According to CareerBuilder, 58% of workers said they experience road rage at times while traveling to and from the office, similar to findings in 2006 when the study was last conducted. Nearly one in 10 workers (9%) who drive to work have gotten into a fight with another commuter.
The vast majority of workers (83%) said they typically drive to work and, of those, 12% reported they took a job with a longer commute during or post-recession. While road rage is more prevalent among those with lengthy commutes, workers with short trips to their jobs are not immune.
Thirty-seven percent of workers with commutes of less than five minutes said they experience road rage from time to time. The same goes for 54% of workers with commutes of less than 10 minutes.
Women were more apt to feel road age – 61% compared with 56% of men. In terms of age groups, workers ages 25 to 34 were the most likely to experience road rage at 68%, while workers 55 and older were the least likely to experience it at 47%.
Nearly one in four workers (24%) who drive to work reported they have been involved in an accident. While a variety of factors contribute to accidents, cell phone use can be a culprit. Three in 10 workers (30%) admitted they have texted while driving to and from work.
Workers may have a more amicable commute over the summer months.
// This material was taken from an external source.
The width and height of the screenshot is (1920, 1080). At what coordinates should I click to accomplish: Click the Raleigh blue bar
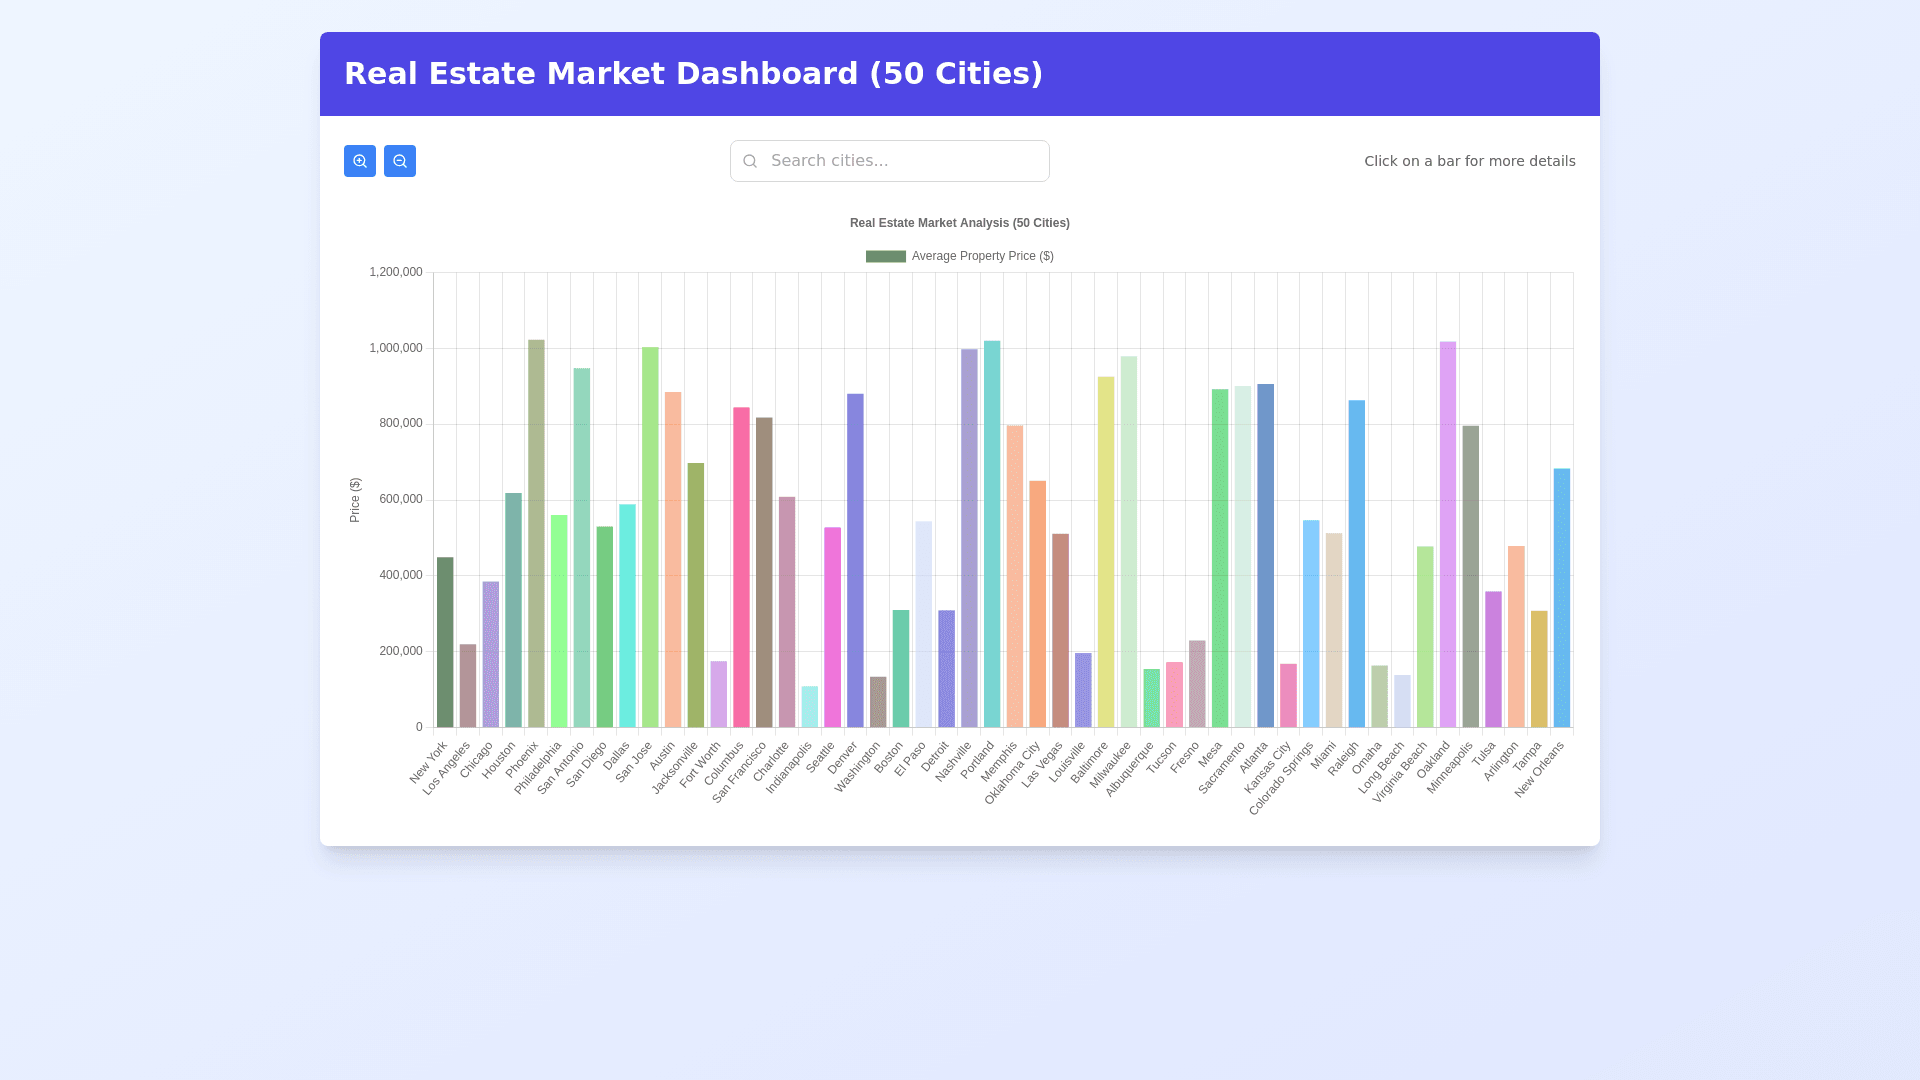pyautogui.click(x=1357, y=563)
While 10% of workers reported they tend to have more road rage in the summer, 17% tend to have less.
“Road rage is most often associated with running late and far commutes,” said Rosemary Haefner, vice president of human resources at CareerBuilder. “Planning ahead and taking advantage of flexible work arrangements can help alleviate stress levels and set a more positive vibe for the workday.”
The study was conducted online by Harris Interactive from May 14 to June 4 and included more than 3,800 workers nationwide.